Aufgabe 1
Gib die Einträge vom Anfang bis einschließlich der Zeile mit „Looking at the screenshot, I should tap(582, 276).“ erneut aus und tausche dabei „yellow“ gegen „orange“ aus, sonst bleibt alles unverändert.

Textauszug
·····

Zum Hauptinhalt springen

Brüssel geht in die Steueroffensive

Von Martyna Czarnowska

Politik
Moscovici wünscht sich mehr Abgaben von Internetkonzernen.
© reu/Lenoir

Internationale Online-Unternehmen sollen stärker zur Kasse gebeten werden.


Hinweis: Der Inhalt dieser Seite wurde vor 6 Jahren in der Wiener Zeitung veröffentlicht. Hier geht's zu unseren neuen Inhalten.

Brüssel/Wien. Den internationalen Tag der Frankophonie bräuchte Pierre Moscovici gar nicht als Anlass. Denn auch sonst beginnt der EU-Finanzkommissar seine Presseauftritte meist in seiner Muttersprache. Dennoch verwies der Franzose gern auf den soeben vergangenen Feiertag, bevor er in Brüssel die neuesten Steuerpläne der Behörde präsentierte. Pläne, die übrigens nicht zuletzt Frankreichs Staatspräsident Emmanuel Macron vorangetrieben hat.

Es geht um die Besteuerung der digitalen Wirtschaft, die sich bisherige Regelungen zu Nutze machen konnte. Und die stammen noch aus dem vorigen Jahrhundert, aus einer Zeit, als es Internet noch nicht gab. Damals wurden Steuern unter anderem an der physischen Präsenz eines Unternehmens gemessen: Was in einer Fabrik oder einem Büro produziert wurde, konnte zur Abgabenberechnung herangezogen werden. Doch für Klicks, Online-Käufe oder virtuelle Datenverwertung gilt das nicht - denn nichts von dem ist an einen Ort gebunden. Noch dazu können international tätige Konzerne ihre Gewinne so verschieben, dass ihre Steuerlast deutlich sinkt. Das trägt dazu bei, dass der durchschnittliche effektive Steuersatz digitaler Unternehmen nach Kommissionsangaben mit nicht einmal neun Prozent derzeit nur halb so hoch ist wie für herkömmliche Betriebe.

·····

Zu bearbeitende Einträge

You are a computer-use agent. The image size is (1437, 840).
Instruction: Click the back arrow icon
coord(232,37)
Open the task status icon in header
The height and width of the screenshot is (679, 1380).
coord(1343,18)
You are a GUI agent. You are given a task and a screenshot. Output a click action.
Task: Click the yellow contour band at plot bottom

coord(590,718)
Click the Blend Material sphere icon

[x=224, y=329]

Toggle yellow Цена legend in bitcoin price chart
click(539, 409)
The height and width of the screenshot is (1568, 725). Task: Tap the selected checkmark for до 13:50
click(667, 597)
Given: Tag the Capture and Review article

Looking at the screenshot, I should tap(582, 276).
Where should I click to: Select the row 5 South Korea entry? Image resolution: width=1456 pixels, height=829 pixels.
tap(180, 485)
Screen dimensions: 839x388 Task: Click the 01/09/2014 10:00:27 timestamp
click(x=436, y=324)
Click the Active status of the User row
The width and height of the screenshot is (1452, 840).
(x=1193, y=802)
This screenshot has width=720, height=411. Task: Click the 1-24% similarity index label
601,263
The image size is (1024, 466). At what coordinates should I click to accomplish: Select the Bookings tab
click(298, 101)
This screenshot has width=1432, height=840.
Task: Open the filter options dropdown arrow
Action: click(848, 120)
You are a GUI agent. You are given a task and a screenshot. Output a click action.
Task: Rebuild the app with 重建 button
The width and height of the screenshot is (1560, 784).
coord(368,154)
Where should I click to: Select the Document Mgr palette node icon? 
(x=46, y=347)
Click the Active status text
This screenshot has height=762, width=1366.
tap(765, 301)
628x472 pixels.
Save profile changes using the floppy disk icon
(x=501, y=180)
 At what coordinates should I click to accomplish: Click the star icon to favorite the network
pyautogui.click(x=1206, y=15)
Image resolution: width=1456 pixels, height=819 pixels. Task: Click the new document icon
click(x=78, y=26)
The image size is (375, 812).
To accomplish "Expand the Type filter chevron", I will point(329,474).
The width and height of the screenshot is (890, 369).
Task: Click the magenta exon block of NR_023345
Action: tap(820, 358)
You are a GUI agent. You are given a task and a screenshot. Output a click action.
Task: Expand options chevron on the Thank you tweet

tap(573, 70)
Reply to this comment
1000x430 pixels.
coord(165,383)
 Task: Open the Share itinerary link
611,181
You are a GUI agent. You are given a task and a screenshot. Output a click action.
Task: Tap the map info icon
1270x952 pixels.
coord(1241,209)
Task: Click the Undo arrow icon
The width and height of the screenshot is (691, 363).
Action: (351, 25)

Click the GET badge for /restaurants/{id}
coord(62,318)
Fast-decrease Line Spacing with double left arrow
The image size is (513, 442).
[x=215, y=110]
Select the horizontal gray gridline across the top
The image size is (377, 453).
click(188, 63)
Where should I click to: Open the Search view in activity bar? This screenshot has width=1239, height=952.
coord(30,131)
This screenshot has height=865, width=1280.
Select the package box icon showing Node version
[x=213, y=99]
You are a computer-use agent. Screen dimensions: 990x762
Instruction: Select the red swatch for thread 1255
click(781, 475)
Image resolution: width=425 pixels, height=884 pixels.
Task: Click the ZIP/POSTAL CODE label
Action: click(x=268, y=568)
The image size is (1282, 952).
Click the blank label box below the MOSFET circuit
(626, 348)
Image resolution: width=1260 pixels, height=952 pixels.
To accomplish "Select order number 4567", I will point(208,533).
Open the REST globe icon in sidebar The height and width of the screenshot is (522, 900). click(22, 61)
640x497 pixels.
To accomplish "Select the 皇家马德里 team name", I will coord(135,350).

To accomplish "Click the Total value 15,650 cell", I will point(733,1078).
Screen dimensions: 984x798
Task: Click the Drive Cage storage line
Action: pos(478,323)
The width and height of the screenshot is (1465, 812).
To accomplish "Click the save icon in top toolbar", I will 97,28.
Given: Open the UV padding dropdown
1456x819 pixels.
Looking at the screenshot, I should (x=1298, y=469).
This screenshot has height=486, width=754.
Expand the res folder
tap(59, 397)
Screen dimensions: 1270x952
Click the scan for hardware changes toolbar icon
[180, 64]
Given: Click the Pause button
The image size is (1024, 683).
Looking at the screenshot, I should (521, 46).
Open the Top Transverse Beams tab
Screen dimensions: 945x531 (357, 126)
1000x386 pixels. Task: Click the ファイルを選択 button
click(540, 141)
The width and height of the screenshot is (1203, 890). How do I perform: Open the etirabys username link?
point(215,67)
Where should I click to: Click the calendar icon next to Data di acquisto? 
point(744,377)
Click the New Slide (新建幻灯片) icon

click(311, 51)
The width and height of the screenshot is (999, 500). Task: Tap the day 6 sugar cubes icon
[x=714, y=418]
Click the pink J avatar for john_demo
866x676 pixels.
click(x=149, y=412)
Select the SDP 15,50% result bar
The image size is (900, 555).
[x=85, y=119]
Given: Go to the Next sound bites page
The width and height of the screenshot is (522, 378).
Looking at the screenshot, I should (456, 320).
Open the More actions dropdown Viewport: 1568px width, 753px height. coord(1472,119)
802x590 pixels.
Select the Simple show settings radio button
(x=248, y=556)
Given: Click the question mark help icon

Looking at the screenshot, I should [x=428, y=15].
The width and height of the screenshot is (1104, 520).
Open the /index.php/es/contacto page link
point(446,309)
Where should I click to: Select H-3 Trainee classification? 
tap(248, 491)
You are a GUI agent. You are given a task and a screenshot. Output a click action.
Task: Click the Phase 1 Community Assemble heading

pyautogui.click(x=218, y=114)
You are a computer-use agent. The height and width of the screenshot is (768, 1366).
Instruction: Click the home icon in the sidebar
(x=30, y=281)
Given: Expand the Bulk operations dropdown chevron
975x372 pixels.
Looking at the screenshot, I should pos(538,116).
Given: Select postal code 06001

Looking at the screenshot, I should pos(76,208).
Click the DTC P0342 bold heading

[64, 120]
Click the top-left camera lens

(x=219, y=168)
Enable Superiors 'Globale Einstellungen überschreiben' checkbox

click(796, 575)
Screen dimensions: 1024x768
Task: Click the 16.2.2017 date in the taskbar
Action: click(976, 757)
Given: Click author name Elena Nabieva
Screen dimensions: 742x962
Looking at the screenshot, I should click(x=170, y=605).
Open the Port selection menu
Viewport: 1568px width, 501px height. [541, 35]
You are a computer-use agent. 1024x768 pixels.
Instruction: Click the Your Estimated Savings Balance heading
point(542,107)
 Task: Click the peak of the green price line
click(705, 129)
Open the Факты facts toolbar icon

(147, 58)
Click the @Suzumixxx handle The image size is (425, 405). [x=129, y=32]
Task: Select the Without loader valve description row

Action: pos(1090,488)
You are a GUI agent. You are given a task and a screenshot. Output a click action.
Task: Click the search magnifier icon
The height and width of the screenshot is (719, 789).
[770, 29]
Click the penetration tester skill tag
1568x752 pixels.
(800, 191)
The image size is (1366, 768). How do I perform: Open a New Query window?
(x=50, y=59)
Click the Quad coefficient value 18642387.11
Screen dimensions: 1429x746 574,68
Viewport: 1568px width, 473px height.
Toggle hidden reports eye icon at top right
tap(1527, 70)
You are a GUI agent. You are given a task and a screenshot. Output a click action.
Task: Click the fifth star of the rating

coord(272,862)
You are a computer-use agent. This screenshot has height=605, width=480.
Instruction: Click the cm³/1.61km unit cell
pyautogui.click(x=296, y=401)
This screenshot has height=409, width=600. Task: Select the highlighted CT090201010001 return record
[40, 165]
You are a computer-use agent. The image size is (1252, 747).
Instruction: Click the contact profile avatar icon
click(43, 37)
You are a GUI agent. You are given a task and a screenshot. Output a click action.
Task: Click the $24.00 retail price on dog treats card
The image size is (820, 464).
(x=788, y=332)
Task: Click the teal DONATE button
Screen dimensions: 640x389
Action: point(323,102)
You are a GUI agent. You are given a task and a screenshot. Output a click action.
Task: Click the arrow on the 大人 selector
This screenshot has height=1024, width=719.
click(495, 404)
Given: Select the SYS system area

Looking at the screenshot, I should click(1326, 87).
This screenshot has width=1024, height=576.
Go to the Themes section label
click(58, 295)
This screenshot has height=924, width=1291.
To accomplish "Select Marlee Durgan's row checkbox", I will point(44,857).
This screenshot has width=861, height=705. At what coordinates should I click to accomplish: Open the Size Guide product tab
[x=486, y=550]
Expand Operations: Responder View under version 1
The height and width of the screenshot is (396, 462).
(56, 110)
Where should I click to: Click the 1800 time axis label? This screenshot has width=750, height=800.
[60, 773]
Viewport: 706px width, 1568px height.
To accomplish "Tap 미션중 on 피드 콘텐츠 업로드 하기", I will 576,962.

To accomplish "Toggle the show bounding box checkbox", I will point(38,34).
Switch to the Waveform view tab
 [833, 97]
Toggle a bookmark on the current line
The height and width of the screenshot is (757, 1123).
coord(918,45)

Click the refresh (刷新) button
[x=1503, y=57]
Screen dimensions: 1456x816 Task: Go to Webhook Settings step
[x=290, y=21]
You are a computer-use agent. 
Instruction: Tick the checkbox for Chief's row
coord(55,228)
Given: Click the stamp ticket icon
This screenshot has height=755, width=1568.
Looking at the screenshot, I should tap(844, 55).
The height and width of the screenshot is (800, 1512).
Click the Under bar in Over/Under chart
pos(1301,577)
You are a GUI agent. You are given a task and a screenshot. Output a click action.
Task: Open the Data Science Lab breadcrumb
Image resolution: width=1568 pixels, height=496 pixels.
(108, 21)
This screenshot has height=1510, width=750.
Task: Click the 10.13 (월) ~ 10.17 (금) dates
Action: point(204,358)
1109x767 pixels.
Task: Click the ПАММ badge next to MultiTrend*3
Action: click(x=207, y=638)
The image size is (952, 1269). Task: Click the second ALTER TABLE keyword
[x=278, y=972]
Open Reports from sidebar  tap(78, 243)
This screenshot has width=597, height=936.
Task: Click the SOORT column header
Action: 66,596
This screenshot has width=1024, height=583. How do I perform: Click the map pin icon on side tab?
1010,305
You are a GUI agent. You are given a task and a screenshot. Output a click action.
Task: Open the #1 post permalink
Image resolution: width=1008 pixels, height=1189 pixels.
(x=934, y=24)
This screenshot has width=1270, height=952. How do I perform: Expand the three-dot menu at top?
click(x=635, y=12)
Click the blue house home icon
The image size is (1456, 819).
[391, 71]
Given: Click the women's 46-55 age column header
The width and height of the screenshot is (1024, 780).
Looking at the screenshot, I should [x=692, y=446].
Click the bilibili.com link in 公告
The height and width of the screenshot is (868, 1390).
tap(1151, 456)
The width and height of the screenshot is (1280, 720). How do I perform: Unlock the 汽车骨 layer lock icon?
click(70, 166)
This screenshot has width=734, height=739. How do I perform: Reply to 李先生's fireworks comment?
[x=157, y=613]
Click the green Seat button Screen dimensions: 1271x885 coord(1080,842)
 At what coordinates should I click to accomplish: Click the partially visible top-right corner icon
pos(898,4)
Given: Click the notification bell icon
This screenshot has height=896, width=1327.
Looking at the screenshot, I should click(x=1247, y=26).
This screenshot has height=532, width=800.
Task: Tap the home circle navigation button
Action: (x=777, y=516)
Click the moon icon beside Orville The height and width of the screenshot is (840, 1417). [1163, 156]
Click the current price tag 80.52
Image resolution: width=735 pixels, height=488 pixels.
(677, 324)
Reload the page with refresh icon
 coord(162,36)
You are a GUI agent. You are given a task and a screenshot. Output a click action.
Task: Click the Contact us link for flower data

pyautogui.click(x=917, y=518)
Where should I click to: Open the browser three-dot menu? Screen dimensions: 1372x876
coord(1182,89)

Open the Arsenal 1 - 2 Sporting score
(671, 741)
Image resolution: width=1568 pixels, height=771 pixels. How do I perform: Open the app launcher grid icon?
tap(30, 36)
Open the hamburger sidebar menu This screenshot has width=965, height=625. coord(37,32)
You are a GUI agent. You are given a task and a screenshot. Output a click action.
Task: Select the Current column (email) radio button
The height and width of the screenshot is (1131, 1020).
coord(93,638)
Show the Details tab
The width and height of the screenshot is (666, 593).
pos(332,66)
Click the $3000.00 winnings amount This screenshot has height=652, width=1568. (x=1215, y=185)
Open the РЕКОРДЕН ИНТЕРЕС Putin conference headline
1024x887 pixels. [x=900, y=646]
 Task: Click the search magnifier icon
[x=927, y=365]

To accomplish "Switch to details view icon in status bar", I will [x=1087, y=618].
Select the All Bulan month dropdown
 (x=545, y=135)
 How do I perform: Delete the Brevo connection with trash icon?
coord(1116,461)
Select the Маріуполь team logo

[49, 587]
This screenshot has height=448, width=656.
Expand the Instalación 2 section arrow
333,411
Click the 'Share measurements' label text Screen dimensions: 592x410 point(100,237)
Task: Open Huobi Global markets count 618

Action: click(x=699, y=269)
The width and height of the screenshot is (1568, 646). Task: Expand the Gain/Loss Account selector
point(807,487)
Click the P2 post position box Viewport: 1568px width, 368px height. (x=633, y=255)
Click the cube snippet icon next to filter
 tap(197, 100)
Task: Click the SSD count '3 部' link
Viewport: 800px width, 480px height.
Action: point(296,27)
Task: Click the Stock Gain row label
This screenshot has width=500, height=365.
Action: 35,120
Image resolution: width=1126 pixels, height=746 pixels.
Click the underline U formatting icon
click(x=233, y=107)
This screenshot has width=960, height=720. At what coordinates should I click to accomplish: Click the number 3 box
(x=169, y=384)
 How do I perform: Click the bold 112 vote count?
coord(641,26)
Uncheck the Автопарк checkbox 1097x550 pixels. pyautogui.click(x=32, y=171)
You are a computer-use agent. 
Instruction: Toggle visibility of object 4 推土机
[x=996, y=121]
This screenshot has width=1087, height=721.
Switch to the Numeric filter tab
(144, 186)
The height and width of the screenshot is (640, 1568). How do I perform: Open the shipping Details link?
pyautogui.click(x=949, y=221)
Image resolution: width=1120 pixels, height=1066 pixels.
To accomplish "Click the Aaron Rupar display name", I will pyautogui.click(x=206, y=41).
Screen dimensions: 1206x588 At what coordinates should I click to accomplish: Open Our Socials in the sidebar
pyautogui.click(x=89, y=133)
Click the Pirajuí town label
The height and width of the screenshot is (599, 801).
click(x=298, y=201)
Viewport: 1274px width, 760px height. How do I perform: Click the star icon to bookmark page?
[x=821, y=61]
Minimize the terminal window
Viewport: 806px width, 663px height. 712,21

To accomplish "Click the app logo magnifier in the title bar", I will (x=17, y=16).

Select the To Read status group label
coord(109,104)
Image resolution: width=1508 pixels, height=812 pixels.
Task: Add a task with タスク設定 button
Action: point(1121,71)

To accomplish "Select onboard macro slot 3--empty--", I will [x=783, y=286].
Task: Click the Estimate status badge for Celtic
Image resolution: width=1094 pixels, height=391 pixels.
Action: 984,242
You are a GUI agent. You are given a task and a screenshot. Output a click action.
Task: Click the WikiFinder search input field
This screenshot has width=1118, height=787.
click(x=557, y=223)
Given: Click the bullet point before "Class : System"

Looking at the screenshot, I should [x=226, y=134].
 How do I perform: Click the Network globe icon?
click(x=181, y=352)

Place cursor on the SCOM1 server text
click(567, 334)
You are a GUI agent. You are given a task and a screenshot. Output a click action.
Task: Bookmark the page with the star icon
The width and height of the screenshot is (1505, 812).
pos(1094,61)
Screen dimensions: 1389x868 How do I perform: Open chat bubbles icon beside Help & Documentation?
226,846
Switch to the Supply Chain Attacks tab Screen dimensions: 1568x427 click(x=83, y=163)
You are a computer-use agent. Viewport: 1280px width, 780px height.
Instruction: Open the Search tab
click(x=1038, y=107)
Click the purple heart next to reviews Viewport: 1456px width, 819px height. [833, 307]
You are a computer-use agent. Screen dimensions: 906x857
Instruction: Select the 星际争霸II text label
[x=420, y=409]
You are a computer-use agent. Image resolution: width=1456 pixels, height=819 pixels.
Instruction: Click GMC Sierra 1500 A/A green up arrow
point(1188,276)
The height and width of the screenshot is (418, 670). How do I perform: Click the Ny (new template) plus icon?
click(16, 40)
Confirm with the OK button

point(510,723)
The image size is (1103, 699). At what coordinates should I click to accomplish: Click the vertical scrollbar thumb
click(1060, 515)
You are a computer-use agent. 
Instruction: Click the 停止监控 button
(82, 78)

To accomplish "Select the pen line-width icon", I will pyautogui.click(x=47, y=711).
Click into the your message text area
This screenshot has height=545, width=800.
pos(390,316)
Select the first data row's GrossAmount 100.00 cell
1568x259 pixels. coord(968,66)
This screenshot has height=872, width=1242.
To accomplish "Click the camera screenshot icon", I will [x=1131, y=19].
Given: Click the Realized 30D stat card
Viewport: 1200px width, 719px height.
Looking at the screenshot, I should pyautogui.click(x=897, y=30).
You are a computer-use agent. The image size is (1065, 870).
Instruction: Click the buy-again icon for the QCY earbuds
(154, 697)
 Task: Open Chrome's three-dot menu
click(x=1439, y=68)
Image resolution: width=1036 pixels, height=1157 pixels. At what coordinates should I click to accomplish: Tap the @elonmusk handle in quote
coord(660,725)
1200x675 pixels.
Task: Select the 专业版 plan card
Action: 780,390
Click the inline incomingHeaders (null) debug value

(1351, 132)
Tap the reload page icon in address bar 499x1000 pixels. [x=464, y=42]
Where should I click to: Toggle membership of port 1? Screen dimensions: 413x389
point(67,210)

·····

Aufgabe 2
Wie hoch ist laut dem Textauszug zur Besteuerung der digitalen Wirtschaft der durchschnittliche effektive Steuersatz digitaler Unternehmen?

Richtige Antwort 1
You are a computer-use agent. The image size is (1437, 840).
Instruction: Click the back arrow icon
coord(232,37)
Open the task status icon in header
The height and width of the screenshot is (679, 1380).
coord(1343,18)
You are a GUI agent. You are given a task and a screenshot. Output a click action.
Task: Click the orange contour band at plot bottom

coord(590,718)
Click the Blend Material sphere icon

[x=224, y=329]

Toggle orange Цена legend in bitcoin price chart
click(539, 409)
The height and width of the screenshot is (1568, 725). Task: Tap the selected checkmark for до 13:50
click(667, 597)
Given: Tag the Capture and Review article

Looking at the screenshot, I should tap(582, 276).

Richtige Antwort 2
Nach Kommissionsangaben liegt er bei nicht einmal neun Prozent und ist damit nur halb so hoch wie für herkömmliche Betriebe.